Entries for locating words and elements
■ ■ ■ ■ ■
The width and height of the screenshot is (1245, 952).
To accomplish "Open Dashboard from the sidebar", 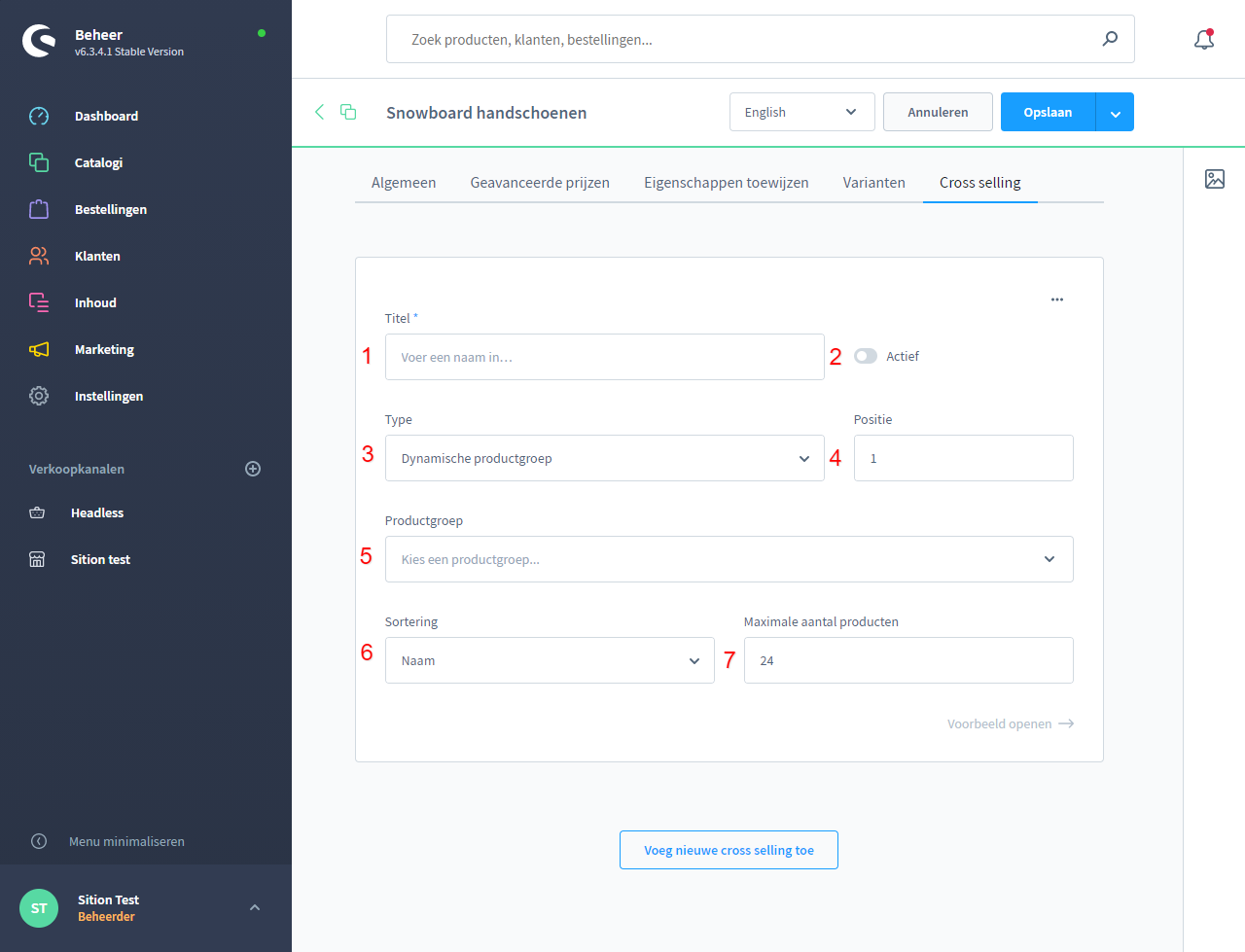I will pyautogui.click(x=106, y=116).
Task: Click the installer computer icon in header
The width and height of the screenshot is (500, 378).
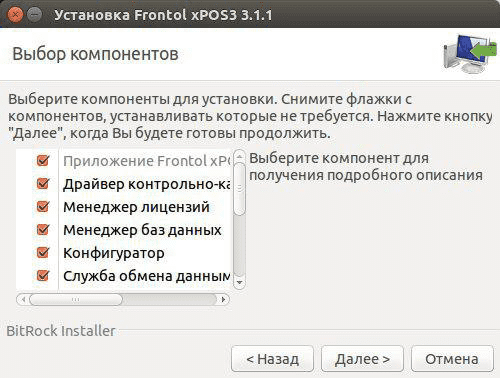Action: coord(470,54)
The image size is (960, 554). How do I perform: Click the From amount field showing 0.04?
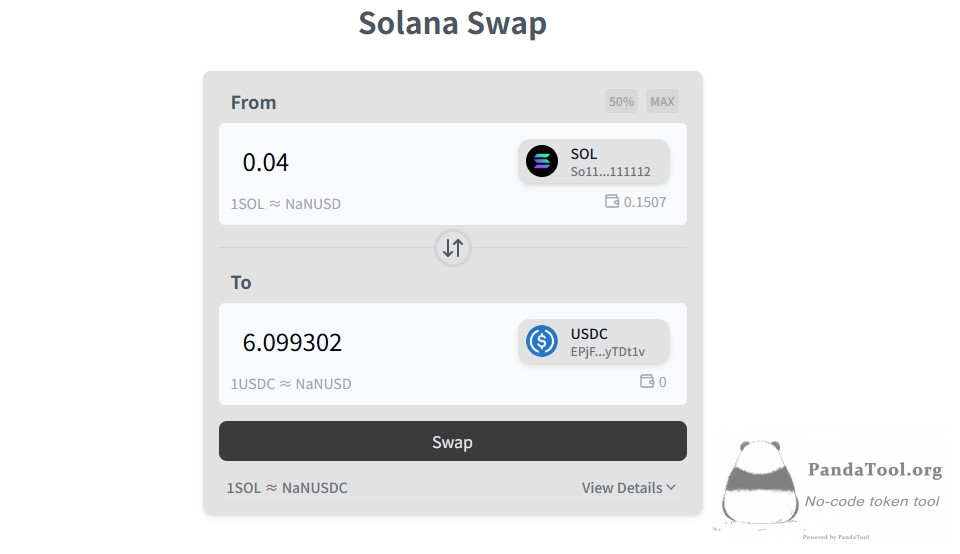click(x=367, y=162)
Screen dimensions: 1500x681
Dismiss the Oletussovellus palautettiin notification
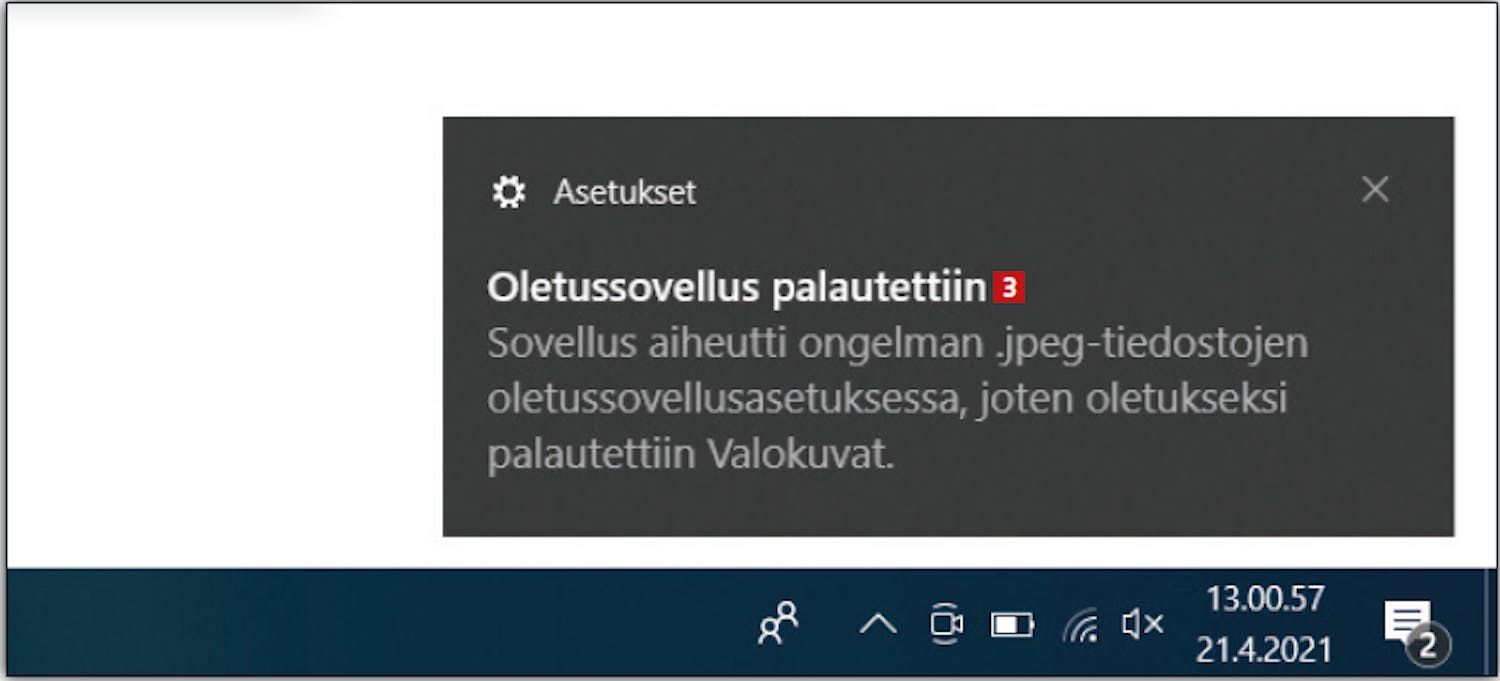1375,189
■ ■ ■ ■ ■
Convert the lines from the one containing "The image size" through the end of the records into a JSON list of strings, one per line, skipping blank lines. Leave the pictures out of the result.

» **Result**:
[
  "The image size is (960, 554). How do I perform: Click the From amount field showing 0.04?",
  "click(x=367, y=162)",
  "Screen dimensions: 1500x681",
  "Dismiss the Oletussovellus palautettiin notification",
  "1375,189"
]